Siegelson is a world-renowned gallery offering rare collectible jewels. Lee Siegelson, a third-generation gem and jewelry dealer, has a discerning eye for acquiring unique and important creations. Vogue Paris described him as “New York’s King of Jewelry.”

The Financial Times recognized that Siegelson is at the forefront of bridging the gap between art and jewelry design by making jewelry “relevant to fashion, style and today’s international design and art‑collecting community.”

Siegelson has bought and sold the greatest examples of jewelry for nearly a century. In the past decade, the company has loaned more than one hundred works to more than twenty-five exhibitions and has sold twenty jewels to museum collections.

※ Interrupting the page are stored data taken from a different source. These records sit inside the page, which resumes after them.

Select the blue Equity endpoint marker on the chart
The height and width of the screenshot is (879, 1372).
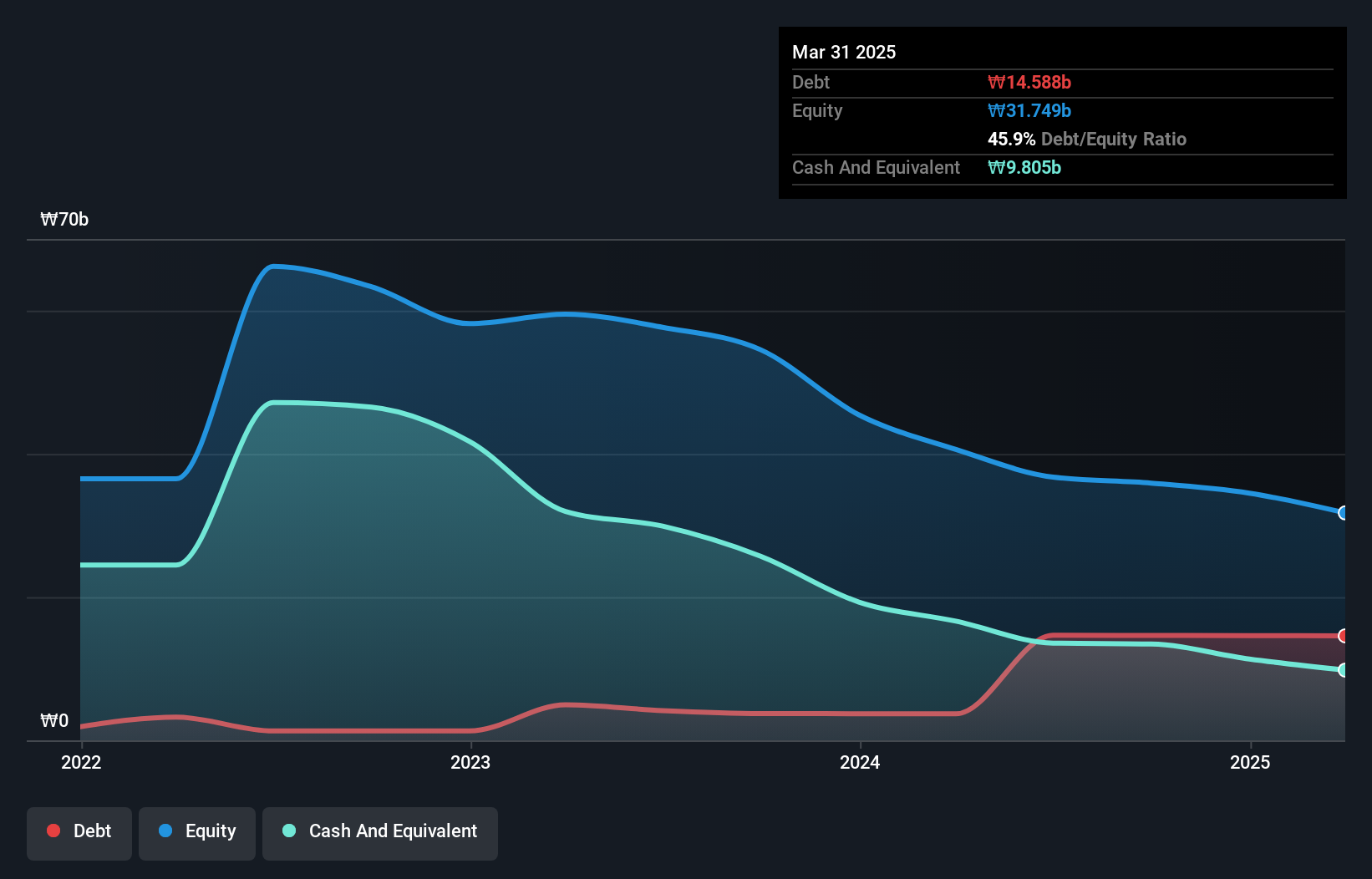(1344, 513)
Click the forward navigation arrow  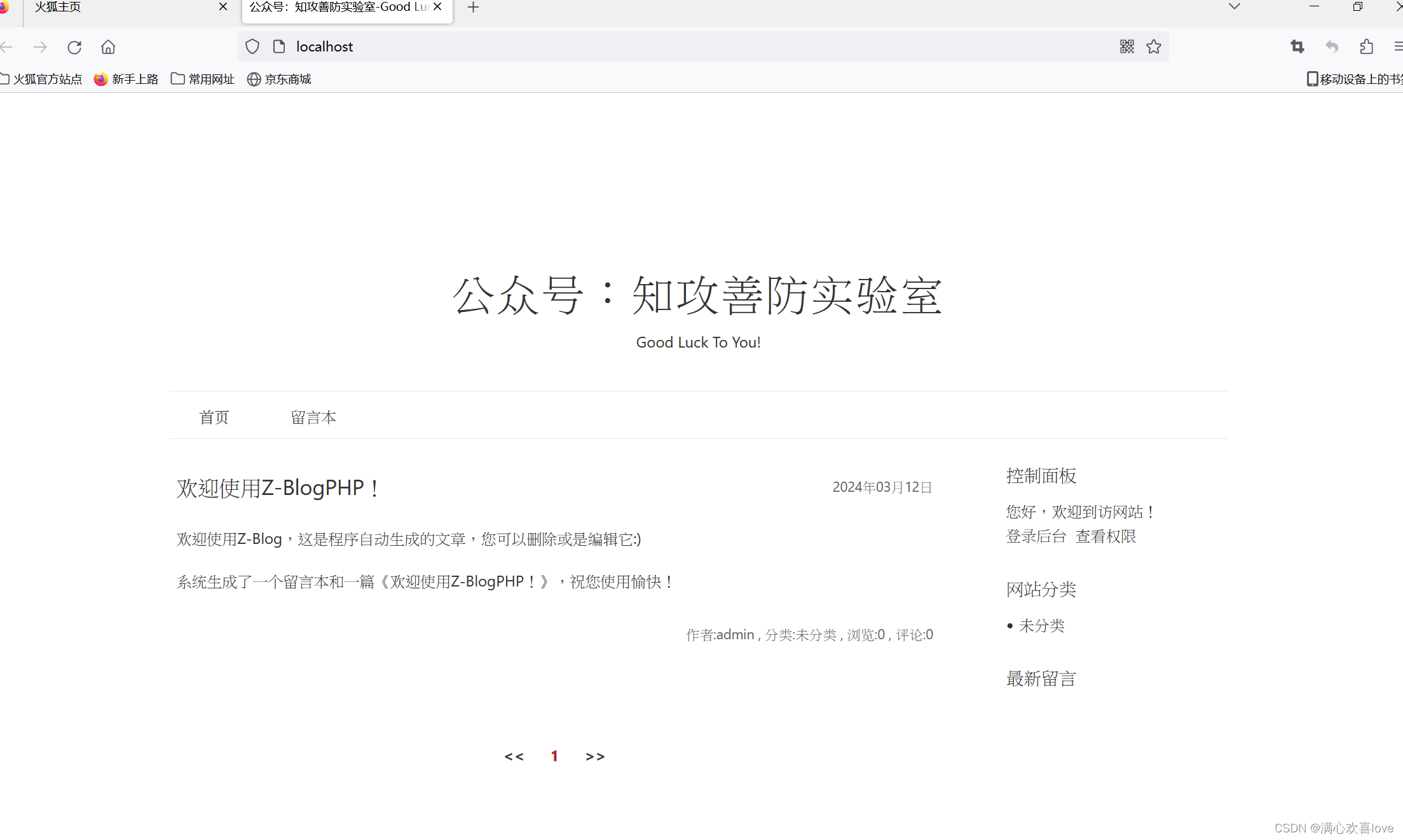(x=40, y=47)
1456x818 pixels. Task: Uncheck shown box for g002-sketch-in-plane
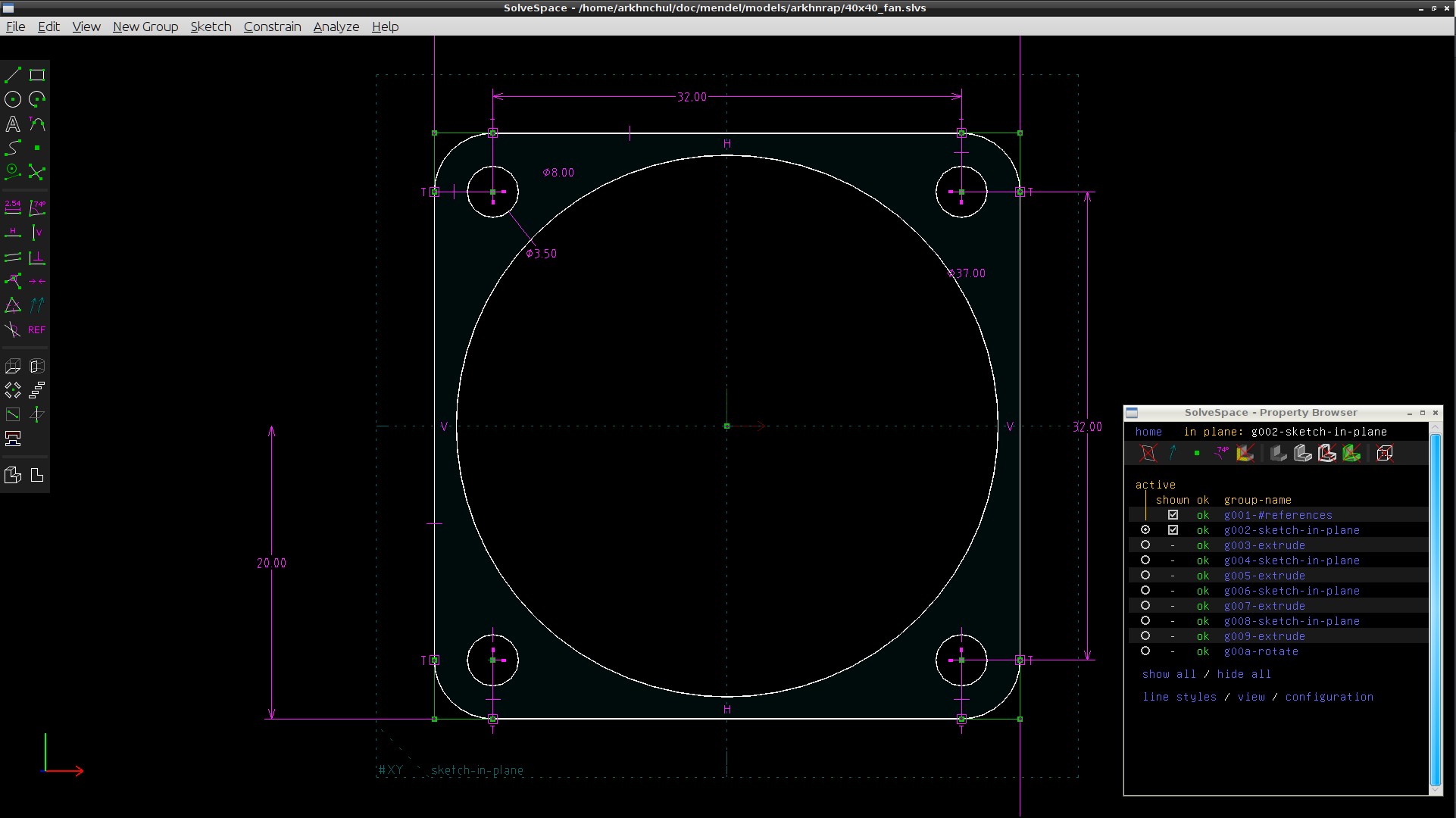1173,530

Lee Siegelson at his office on Fifth Avenue.

The Dodge Clock An Art Deco Citrine, Ebonite, Diamond, and Enamel Mystery Clock by Maurice Coüet for Cartier, Paris, circa 1920


Lee Siegelson attended Cranbook, a famous preparatory school in Bloomfield Hills, Michigan, a formative experience that influenced the way he views the important art objects he sells. The school, like Cartier’s Model A Mystery Clock and the great pieces of the Art Deco movement, employed the notion of deviation from the assembly line mentality of Henry Ford. The Model A clock was produced entirely by hand by a team of master artisans, taking nearly a year to complete, in contrast to Henry Ford’s Model T, the 1908 automobile symbolizing the efficacy of mechanized mass production.

Siegelson has applied the ideals employed at Cranbrook in his work and his life: simplicity, uniqueness, and detail. His interest in fine objects is the opposite of the commercialism and mass production ever-present in the jewelry industry today. Siegelson focuses on pieces designed without compromise and with the utmost quality and beauty.